▸ **Available records**
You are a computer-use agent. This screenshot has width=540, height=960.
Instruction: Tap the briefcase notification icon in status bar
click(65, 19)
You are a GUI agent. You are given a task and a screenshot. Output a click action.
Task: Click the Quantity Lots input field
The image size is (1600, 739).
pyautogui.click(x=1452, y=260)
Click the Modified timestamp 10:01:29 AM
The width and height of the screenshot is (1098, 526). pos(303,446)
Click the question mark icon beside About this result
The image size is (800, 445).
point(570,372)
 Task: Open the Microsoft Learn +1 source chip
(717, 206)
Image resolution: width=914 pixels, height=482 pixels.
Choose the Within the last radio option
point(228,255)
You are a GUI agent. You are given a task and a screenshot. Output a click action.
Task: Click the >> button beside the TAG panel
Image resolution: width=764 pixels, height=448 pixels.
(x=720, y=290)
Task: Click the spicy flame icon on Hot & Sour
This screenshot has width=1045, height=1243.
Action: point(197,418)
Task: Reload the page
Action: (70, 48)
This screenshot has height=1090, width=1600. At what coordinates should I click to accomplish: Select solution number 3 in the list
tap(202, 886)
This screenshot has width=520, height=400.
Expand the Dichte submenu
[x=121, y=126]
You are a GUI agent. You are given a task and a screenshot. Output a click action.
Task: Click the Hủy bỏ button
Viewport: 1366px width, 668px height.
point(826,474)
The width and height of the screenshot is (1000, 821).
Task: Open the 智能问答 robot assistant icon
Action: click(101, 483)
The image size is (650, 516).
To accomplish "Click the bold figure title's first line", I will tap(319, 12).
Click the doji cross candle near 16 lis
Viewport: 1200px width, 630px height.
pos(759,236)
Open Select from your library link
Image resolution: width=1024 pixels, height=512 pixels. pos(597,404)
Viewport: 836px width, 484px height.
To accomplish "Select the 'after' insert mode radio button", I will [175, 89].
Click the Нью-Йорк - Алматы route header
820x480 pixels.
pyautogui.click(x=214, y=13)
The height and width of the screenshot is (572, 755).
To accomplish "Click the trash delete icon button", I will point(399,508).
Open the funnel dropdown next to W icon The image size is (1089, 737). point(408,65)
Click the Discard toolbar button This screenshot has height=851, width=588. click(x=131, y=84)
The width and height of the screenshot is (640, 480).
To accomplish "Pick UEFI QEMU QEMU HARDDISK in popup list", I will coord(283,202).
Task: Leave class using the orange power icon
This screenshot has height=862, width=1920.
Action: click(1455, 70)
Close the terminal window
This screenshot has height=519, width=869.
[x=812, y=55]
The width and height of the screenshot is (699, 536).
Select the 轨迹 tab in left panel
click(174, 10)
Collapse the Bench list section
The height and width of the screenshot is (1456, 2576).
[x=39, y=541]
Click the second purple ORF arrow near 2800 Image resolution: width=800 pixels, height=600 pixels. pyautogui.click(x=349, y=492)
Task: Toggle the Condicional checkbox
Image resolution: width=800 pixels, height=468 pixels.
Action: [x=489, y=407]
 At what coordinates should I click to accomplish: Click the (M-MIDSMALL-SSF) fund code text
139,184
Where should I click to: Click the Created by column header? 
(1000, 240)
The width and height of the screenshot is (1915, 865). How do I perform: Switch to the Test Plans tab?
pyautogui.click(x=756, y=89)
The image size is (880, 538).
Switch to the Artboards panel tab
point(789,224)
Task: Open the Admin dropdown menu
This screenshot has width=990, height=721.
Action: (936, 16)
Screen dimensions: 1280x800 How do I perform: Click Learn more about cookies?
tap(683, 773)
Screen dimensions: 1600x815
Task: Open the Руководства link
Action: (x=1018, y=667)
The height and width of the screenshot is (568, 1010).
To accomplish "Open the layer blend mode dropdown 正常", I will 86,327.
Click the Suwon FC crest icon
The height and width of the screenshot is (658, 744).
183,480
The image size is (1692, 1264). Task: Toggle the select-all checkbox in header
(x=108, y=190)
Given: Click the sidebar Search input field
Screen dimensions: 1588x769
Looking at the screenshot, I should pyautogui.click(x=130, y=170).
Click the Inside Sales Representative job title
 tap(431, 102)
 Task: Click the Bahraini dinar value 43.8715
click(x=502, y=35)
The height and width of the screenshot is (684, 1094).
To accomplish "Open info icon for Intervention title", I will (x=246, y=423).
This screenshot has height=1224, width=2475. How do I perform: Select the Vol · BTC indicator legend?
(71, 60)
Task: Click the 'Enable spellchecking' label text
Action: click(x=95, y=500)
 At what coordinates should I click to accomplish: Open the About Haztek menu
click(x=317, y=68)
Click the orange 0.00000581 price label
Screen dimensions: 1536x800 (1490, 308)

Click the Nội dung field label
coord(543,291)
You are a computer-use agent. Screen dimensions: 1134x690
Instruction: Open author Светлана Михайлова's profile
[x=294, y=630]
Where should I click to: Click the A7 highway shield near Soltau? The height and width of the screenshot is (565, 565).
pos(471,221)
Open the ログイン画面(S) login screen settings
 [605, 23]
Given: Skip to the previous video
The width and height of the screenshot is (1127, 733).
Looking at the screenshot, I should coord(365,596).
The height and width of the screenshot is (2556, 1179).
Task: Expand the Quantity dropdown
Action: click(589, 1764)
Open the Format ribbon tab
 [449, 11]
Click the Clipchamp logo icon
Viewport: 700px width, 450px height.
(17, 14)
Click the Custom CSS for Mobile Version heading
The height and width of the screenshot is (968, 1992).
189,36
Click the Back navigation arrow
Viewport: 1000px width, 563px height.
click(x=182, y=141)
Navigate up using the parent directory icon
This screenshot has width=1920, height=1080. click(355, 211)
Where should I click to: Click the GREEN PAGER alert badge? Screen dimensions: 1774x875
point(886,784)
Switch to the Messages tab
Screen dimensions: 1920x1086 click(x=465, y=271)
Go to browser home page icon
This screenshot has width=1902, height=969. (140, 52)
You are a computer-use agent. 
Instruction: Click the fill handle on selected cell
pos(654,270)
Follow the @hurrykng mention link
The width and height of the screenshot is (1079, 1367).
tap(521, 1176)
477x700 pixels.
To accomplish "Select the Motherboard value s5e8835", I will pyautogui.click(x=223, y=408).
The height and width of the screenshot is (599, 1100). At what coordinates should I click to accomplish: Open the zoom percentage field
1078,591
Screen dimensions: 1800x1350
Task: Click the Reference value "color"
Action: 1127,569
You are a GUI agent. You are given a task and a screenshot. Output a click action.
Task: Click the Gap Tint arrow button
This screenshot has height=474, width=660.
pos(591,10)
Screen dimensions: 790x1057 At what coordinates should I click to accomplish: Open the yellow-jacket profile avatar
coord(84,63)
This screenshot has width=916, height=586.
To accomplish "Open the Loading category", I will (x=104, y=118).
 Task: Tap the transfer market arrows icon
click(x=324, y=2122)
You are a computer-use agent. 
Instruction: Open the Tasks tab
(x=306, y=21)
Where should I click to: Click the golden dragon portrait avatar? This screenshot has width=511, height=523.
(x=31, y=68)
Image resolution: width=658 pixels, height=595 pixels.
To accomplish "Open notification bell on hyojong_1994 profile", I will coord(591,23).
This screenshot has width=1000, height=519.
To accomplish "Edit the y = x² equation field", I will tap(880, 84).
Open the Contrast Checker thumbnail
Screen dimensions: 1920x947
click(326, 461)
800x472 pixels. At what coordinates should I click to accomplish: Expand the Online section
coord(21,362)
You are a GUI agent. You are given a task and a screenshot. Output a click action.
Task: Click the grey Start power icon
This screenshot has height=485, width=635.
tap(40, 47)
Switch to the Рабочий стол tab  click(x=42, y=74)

▸ **Your assignment**
The records above must be restated. Preserve every word.

▸ **Exercise solution**
You are a computer-use agent. This screenshot has width=540, height=960.
Instruction: Tap the briefcase notification icon in status bar
click(65, 19)
You are a GUI agent. You are given a task and a screenshot. Output a click action.
Task: Click the Quantity Lots input field
The image size is (1600, 739).
pyautogui.click(x=1452, y=260)
Click the Modified timestamp 10:01:29 AM
The width and height of the screenshot is (1098, 526). pos(303,446)
Click the question mark icon beside About this result
The image size is (800, 445).
point(570,372)
 Task: Open the Microsoft Learn +1 source chip
(717, 206)
Image resolution: width=914 pixels, height=482 pixels.
Choose the Within the last radio option
point(228,255)
You are a GUI agent. You are given a task and a screenshot. Output a click action.
Task: Click the >> button beside the TAG panel
Image resolution: width=764 pixels, height=448 pixels.
(x=720, y=290)
Task: Click the spicy flame icon on Hot & Sour
This screenshot has width=1045, height=1243.
Action: point(197,418)
Task: Reload the page
Action: (70, 48)
This screenshot has height=1090, width=1600. At what coordinates should I click to accomplish: Select solution number 3 in the list
tap(202, 886)
This screenshot has width=520, height=400.
Expand the Dichte submenu
[x=121, y=126]
You are a GUI agent. You are given a task and a screenshot. Output a click action.
Task: Click the Hủy bỏ button
Viewport: 1366px width, 668px height.
point(826,474)
The width and height of the screenshot is (1000, 821).
Task: Open the 智能问答 robot assistant icon
Action: click(101, 483)
The image size is (650, 516).
To accomplish "Click the bold figure title's first line", I will tap(319, 12).
Click the doji cross candle near 16 lis
Viewport: 1200px width, 630px height.
pos(759,236)
Open Select from your library link
Image resolution: width=1024 pixels, height=512 pixels. pos(597,404)
Viewport: 836px width, 484px height.
To accomplish "Select the 'after' insert mode radio button", I will [175, 89].
Click the Нью-Йорк - Алматы route header
820x480 pixels.
pyautogui.click(x=214, y=13)
The height and width of the screenshot is (572, 755).
To accomplish "Click the trash delete icon button", I will point(399,508).
Open the funnel dropdown next to W icon The image size is (1089, 737). point(408,65)
Click the Discard toolbar button This screenshot has height=851, width=588. click(x=131, y=84)
The width and height of the screenshot is (640, 480).
To accomplish "Pick UEFI QEMU QEMU HARDDISK in popup list", I will coord(283,202).
Task: Leave class using the orange power icon
This screenshot has height=862, width=1920.
Action: click(1455, 70)
Close the terminal window
This screenshot has height=519, width=869.
[x=812, y=55]
The width and height of the screenshot is (699, 536).
Select the 轨迹 tab in left panel
click(174, 10)
Collapse the Bench list section
The height and width of the screenshot is (1456, 2576).
[x=39, y=541]
Click the second purple ORF arrow near 2800 Image resolution: width=800 pixels, height=600 pixels. pyautogui.click(x=349, y=492)
Task: Toggle the Condicional checkbox
Image resolution: width=800 pixels, height=468 pixels.
Action: [x=489, y=407]
 At what coordinates should I click to accomplish: Click the (M-MIDSMALL-SSF) fund code text
139,184
Where should I click to: Click the Created by column header? 
(1000, 240)
The width and height of the screenshot is (1915, 865). How do I perform: Switch to the Test Plans tab?
pyautogui.click(x=756, y=89)
The image size is (880, 538).
Switch to the Artboards panel tab
point(789,224)
Task: Open the Admin dropdown menu
This screenshot has width=990, height=721.
Action: (936, 16)
Screen dimensions: 1280x800 How do I perform: Click Learn more about cookies?
tap(683, 773)
Screen dimensions: 1600x815
Task: Open the Руководства link
Action: (x=1018, y=667)
The height and width of the screenshot is (568, 1010).
To accomplish "Open the layer blend mode dropdown 正常", I will 86,327.
Click the Suwon FC crest icon
The height and width of the screenshot is (658, 744).
183,480
The image size is (1692, 1264). Task: Toggle the select-all checkbox in header
(x=108, y=190)
Given: Click the sidebar Search input field
Screen dimensions: 1588x769
Looking at the screenshot, I should pyautogui.click(x=130, y=170).
Click the Inside Sales Representative job title
 tap(431, 102)
 Task: Click the Bahraini dinar value 43.8715
click(x=502, y=35)
The height and width of the screenshot is (684, 1094).
To accomplish "Open info icon for Intervention title", I will (x=246, y=423).
This screenshot has height=1224, width=2475. How do I perform: Select the Vol · BTC indicator legend?
(71, 60)
Task: Click the 'Enable spellchecking' label text
Action: click(x=95, y=500)
 At what coordinates should I click to accomplish: Open the About Haztek menu
click(x=317, y=68)
Click the orange 0.00000581 price label
Screen dimensions: 1536x800 (1490, 308)

Click the Nội dung field label
coord(543,291)
You are a computer-use agent. Screen dimensions: 1134x690
Instruction: Open author Светлана Михайлова's profile
[x=294, y=630]
Where should I click to: Click the A7 highway shield near Soltau? The height and width of the screenshot is (565, 565).
pos(471,221)
Open the ログイン画面(S) login screen settings
 [605, 23]
Given: Skip to the previous video
The width and height of the screenshot is (1127, 733).
Looking at the screenshot, I should coord(365,596).
The height and width of the screenshot is (2556, 1179).
Task: Expand the Quantity dropdown
Action: click(589, 1764)
Open the Format ribbon tab
 [449, 11]
Click the Clipchamp logo icon
Viewport: 700px width, 450px height.
(17, 14)
Click the Custom CSS for Mobile Version heading
The height and width of the screenshot is (968, 1992).
189,36
Click the Back navigation arrow
Viewport: 1000px width, 563px height.
click(x=182, y=141)
Navigate up using the parent directory icon
This screenshot has width=1920, height=1080. click(355, 211)
Where should I click to: Click the GREEN PAGER alert badge? Screen dimensions: 1774x875
point(886,784)
Switch to the Messages tab
Screen dimensions: 1920x1086 click(x=465, y=271)
Go to browser home page icon
This screenshot has width=1902, height=969. (140, 52)
You are a computer-use agent. 
Instruction: Click the fill handle on selected cell
pos(654,270)
Follow the @hurrykng mention link
The width and height of the screenshot is (1079, 1367).
tap(521, 1176)
477x700 pixels.
To accomplish "Select the Motherboard value s5e8835", I will pyautogui.click(x=223, y=408).
The height and width of the screenshot is (599, 1100). At what coordinates should I click to accomplish: Open the zoom percentage field
1078,591
Screen dimensions: 1800x1350
Task: Click the Reference value "color"
Action: 1127,569
You are a GUI agent. You are given a task and a screenshot. Output a click action.
Task: Click the Gap Tint arrow button
This screenshot has height=474, width=660.
pos(591,10)
Screen dimensions: 790x1057 At what coordinates should I click to accomplish: Open the yellow-jacket profile avatar
coord(84,63)
This screenshot has width=916, height=586.
To accomplish "Open the Loading category", I will (x=104, y=118).
 Task: Tap the transfer market arrows icon
click(x=324, y=2122)
You are a computer-use agent. 
Instruction: Open the Tasks tab
(x=306, y=21)
Where should I click to: Click the golden dragon portrait avatar? This screenshot has width=511, height=523.
(x=31, y=68)
Image resolution: width=658 pixels, height=595 pixels.
To accomplish "Open notification bell on hyojong_1994 profile", I will coord(591,23).
This screenshot has width=1000, height=519.
To accomplish "Edit the y = x² equation field", I will tap(880, 84).
Open the Contrast Checker thumbnail
Screen dimensions: 1920x947
click(326, 461)
800x472 pixels. At what coordinates should I click to accomplish: Expand the Online section
coord(21,362)
You are a GUI agent. You are given a task and a screenshot. Output a click action.
Task: Click the grey Start power icon
This screenshot has height=485, width=635.
tap(40, 47)
Switch to the Рабочий стол tab  click(x=42, y=74)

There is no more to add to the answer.